━━━━━ DATA FOR ANALYSIS ━━━━━

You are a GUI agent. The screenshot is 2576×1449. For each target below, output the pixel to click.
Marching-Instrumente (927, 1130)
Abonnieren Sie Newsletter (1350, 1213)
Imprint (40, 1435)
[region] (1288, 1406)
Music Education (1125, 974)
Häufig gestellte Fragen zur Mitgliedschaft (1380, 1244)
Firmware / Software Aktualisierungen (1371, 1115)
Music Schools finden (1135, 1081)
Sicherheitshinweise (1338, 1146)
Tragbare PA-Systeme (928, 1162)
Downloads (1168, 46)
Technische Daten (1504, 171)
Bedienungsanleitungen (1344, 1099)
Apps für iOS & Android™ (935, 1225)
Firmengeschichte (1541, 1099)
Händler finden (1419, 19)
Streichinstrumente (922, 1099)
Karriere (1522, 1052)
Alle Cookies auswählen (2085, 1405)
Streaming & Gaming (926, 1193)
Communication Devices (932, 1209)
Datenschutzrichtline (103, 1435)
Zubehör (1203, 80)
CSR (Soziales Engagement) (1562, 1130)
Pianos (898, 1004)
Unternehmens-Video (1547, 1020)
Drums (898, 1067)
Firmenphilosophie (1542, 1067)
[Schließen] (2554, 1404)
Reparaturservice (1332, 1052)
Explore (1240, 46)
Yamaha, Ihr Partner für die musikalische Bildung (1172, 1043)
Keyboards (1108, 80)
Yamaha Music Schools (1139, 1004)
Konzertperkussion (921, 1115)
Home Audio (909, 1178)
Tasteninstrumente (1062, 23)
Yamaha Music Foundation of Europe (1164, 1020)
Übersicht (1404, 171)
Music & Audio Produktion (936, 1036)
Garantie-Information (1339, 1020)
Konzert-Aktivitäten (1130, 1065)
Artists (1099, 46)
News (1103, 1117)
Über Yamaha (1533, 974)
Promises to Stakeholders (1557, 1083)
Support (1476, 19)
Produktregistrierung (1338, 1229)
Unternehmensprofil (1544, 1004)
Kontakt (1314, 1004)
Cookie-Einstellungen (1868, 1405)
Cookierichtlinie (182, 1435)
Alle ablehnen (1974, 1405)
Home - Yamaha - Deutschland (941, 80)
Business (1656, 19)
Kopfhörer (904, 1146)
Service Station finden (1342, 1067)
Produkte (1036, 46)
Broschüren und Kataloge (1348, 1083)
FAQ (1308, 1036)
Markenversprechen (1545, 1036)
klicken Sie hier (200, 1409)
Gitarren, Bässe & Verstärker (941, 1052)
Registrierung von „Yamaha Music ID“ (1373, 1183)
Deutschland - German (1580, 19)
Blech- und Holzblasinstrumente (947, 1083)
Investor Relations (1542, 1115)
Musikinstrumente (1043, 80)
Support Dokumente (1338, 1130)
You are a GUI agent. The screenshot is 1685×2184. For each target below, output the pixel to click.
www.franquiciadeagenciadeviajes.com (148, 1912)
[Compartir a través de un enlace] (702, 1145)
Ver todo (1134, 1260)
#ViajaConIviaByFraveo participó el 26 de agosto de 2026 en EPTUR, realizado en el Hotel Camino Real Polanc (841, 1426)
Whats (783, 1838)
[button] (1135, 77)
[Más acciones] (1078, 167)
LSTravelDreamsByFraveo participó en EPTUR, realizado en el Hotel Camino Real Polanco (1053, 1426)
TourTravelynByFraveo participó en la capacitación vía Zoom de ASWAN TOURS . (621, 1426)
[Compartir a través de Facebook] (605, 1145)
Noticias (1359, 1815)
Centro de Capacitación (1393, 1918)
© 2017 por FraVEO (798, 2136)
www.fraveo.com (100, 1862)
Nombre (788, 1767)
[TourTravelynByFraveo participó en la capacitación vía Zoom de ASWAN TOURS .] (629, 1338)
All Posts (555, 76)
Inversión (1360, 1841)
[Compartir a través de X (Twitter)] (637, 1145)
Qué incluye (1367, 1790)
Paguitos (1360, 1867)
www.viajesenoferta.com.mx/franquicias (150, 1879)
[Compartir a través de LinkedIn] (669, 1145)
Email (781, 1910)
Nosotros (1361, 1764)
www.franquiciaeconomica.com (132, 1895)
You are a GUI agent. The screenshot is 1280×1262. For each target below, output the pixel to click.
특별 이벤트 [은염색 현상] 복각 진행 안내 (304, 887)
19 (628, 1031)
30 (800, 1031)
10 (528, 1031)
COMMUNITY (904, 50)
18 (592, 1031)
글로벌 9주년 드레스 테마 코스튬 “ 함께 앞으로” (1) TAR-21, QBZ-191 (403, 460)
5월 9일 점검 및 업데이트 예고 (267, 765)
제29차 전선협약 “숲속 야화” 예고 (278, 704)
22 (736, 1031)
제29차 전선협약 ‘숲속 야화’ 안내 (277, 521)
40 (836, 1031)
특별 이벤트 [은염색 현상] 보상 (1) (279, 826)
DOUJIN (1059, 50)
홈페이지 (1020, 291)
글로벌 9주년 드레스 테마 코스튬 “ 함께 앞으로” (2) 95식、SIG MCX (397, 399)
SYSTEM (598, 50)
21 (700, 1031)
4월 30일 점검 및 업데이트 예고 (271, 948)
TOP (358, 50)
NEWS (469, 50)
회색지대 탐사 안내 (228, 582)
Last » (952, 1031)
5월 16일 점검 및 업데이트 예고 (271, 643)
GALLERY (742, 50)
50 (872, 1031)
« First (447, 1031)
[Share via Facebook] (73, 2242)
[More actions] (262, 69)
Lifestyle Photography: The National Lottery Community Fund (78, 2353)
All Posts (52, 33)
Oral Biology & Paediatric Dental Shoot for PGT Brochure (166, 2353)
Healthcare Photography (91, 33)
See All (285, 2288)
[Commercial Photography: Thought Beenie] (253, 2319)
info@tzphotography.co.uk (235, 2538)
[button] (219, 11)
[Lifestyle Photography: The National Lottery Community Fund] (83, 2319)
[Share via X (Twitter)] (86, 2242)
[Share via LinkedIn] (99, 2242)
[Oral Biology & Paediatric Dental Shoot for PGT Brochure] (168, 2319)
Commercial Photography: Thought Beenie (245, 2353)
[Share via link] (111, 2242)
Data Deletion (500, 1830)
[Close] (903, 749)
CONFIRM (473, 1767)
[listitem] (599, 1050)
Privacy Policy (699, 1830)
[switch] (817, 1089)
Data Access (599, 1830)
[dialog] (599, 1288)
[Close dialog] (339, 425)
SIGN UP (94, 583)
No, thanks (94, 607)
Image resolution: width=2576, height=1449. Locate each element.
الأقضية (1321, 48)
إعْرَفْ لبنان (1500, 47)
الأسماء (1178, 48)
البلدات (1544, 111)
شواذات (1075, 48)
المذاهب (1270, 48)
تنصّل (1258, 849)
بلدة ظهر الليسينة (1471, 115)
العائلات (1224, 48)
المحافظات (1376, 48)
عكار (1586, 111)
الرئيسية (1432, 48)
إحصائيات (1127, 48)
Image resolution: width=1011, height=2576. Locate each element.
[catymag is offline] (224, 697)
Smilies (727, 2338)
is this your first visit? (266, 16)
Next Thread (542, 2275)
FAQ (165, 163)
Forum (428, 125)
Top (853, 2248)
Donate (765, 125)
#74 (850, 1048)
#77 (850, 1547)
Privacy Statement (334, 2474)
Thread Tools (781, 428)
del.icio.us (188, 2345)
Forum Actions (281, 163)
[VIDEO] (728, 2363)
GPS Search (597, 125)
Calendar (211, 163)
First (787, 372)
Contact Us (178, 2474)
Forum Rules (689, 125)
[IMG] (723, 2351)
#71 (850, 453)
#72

━━━━━

> _PROBLEM DESCRIPTION_: The answer must be all of the entries, restated exactly.

> _ANSWER BOX_:
You are a GUI agent. The screenshot is 2576×1449. For each target below, output the pixel to click.
Marching-Instrumente (927, 1130)
Abonnieren Sie Newsletter (1350, 1213)
Imprint (40, 1435)
[region] (1288, 1406)
Music Education (1125, 974)
Häufig gestellte Fragen zur Mitgliedschaft (1380, 1244)
Firmware / Software Aktualisierungen (1371, 1115)
Music Schools finden (1135, 1081)
Sicherheitshinweise (1338, 1146)
Tragbare PA-Systeme (928, 1162)
Downloads (1168, 46)
Technische Daten (1504, 171)
Bedienungsanleitungen (1344, 1099)
Apps für iOS & Android™ (935, 1225)
Firmengeschichte (1541, 1099)
Händler finden (1419, 19)
Streichinstrumente (922, 1099)
Karriere (1522, 1052)
Alle Cookies auswählen (2085, 1405)
Streaming & Gaming (926, 1193)
Communication Devices (932, 1209)
Datenschutzrichtline (103, 1435)
Zubehör (1203, 80)
CSR (Soziales Engagement) (1562, 1130)
Pianos (898, 1004)
Unternehmens-Video (1547, 1020)
Drums (898, 1067)
Firmenphilosophie (1542, 1067)
[Schließen] (2554, 1404)
Reparaturservice (1332, 1052)
Explore (1240, 46)
Yamaha, Ihr Partner für die musikalische Bildung (1172, 1043)
Keyboards (1108, 80)
Yamaha Music Schools (1139, 1004)
Konzertperkussion (921, 1115)
Home Audio (909, 1178)
Tasteninstrumente (1062, 23)
Yamaha Music Foundation of Europe (1164, 1020)
Übersicht (1404, 171)
Music & Audio Produktion (936, 1036)
Garantie-Information (1339, 1020)
Konzert-Aktivitäten (1130, 1065)
Artists (1099, 46)
News (1103, 1117)
Über Yamaha (1533, 974)
Promises to Stakeholders (1557, 1083)
Support (1476, 19)
Produktregistrierung (1338, 1229)
Unternehmensprofil (1544, 1004)
Kontakt (1314, 1004)
Cookie-Einstellungen (1868, 1405)
Cookierichtlinie (182, 1435)
Alle ablehnen (1974, 1405)
Home - Yamaha - Deutschland (941, 80)
Business (1656, 19)
Kopfhörer (904, 1146)
Service Station finden (1342, 1067)
Produkte (1036, 46)
Broschüren und Kataloge (1348, 1083)
FAQ (1308, 1036)
Markenversprechen (1545, 1036)
klicken Sie hier (200, 1409)
Gitarren, Bässe & Verstärker (941, 1052)
Registrierung von „Yamaha Music ID“ (1373, 1183)
Deutschland - German (1580, 19)
Blech- und Holzblasinstrumente (947, 1083)
Investor Relations (1542, 1115)
Musikinstrumente (1043, 80)
Support Dokumente (1338, 1130)
You are a GUI agent. The screenshot is 1685×2184. For each target below, output the pixel to click.
www.franquiciadeagenciadeviajes.com (148, 1912)
[Compartir a través de un enlace] (702, 1145)
Ver todo (1134, 1260)
#ViajaConIviaByFraveo participó el 26 de agosto de 2026 en EPTUR, realizado en el Hotel Camino Real Polanc (841, 1426)
Whats (783, 1838)
[button] (1135, 77)
[Más acciones] (1078, 167)
LSTravelDreamsByFraveo participó en EPTUR, realizado en el Hotel Camino Real Polanco (1053, 1426)
TourTravelynByFraveo participó en la capacitación vía Zoom de ASWAN TOURS . (621, 1426)
[Compartir a través de Facebook] (605, 1145)
Noticias (1359, 1815)
Centro de Capacitación (1393, 1918)
© 2017 por FraVEO (798, 2136)
www.fraveo.com (100, 1862)
Nombre (788, 1767)
[TourTravelynByFraveo participó en la capacitación vía Zoom de ASWAN TOURS .] (629, 1338)
All Posts (555, 76)
Inversión (1360, 1841)
[Compartir a través de X (Twitter)] (637, 1145)
Qué incluye (1367, 1790)
Paguitos (1360, 1867)
www.viajesenoferta.com.mx/franquicias (150, 1879)
[Compartir a través de LinkedIn] (669, 1145)
Email (781, 1910)
Nosotros (1361, 1764)
www.franquiciaeconomica.com (132, 1895)
You are a GUI agent. The screenshot is 1280×1262. For each target below, output the pixel to click.
특별 이벤트 [은염색 현상] 복각 진행 안내 (304, 887)
19 (628, 1031)
30 (800, 1031)
10 (528, 1031)
COMMUNITY (904, 50)
18 (592, 1031)
글로벌 9주년 드레스 테마 코스튬 “ 함께 앞으로” (1) TAR-21, QBZ-191 (403, 460)
5월 9일 점검 및 업데이트 예고 (267, 765)
제29차 전선협약 “숲속 야화” 예고 (278, 704)
22 (736, 1031)
제29차 전선협약 ‘숲속 야화’ 안내 (277, 521)
40 (836, 1031)
특별 이벤트 [은염색 현상] 보상 (1) (279, 826)
DOUJIN (1059, 50)
홈페이지 (1020, 291)
글로벌 9주년 드레스 테마 코스튬 “ 함께 앞으로” (2) 95식、SIG MCX (397, 399)
SYSTEM (598, 50)
21 (700, 1031)
4월 30일 점검 및 업데이트 예고 (271, 948)
TOP (358, 50)
NEWS (469, 50)
회색지대 탐사 안내 (228, 582)
Last » (952, 1031)
5월 16일 점검 및 업데이트 예고 (271, 643)
GALLERY (742, 50)
50 (872, 1031)
« First (447, 1031)
[Share via Facebook] (73, 2242)
[More actions] (262, 69)
Lifestyle Photography: The National Lottery Community Fund (78, 2353)
All Posts (52, 33)
Oral Biology & Paediatric Dental Shoot for PGT Brochure (166, 2353)
Healthcare Photography (91, 33)
See All (285, 2288)
[Commercial Photography: Thought Beenie] (253, 2319)
info@tzphotography.co.uk (235, 2538)
[button] (219, 11)
[Lifestyle Photography: The National Lottery Community Fund] (83, 2319)
[Share via X (Twitter)] (86, 2242)
[Share via LinkedIn] (99, 2242)
[Oral Biology & Paediatric Dental Shoot for PGT Brochure] (168, 2319)
Commercial Photography: Thought Beenie (245, 2353)
[Share via link] (111, 2242)
Data Deletion (500, 1830)
[Close] (903, 749)
CONFIRM (473, 1767)
[listitem] (599, 1050)
Privacy Policy (699, 1830)
[switch] (817, 1089)
Data Access (599, 1830)
[dialog] (599, 1288)
[Close dialog] (339, 425)
SIGN UP (94, 583)
No, thanks (94, 607)
Image resolution: width=2576, height=1449. Locate each element.
الأقضية (1321, 48)
إعْرَفْ لبنان (1500, 47)
الأسماء (1178, 48)
البلدات (1544, 111)
شواذات (1075, 48)
المذاهب (1270, 48)
تنصّل (1258, 849)
بلدة ظهر الليسينة (1471, 115)
العائلات (1224, 48)
المحافظات (1376, 48)
عكار (1586, 111)
الرئيسية (1432, 48)
إحصائيات (1127, 48)
Image resolution: width=1011, height=2576. Locate each element.
[catymag is offline] (224, 697)
Smilies (727, 2338)
is this your first visit? (266, 16)
Next Thread (542, 2275)
FAQ (165, 163)
Forum (428, 125)
Top (853, 2248)
Donate (765, 125)
#74 (850, 1048)
#77 (850, 1547)
Privacy Statement (334, 2474)
Thread Tools (781, 428)
del.icio.us (188, 2345)
Forum Actions (281, 163)
[VIDEO] (728, 2363)
GPS Search (597, 125)
Calendar (211, 163)
First (787, 372)
Contact Us (178, 2474)
Forum Rules (689, 125)
[IMG] (723, 2351)
#71 (850, 453)
#72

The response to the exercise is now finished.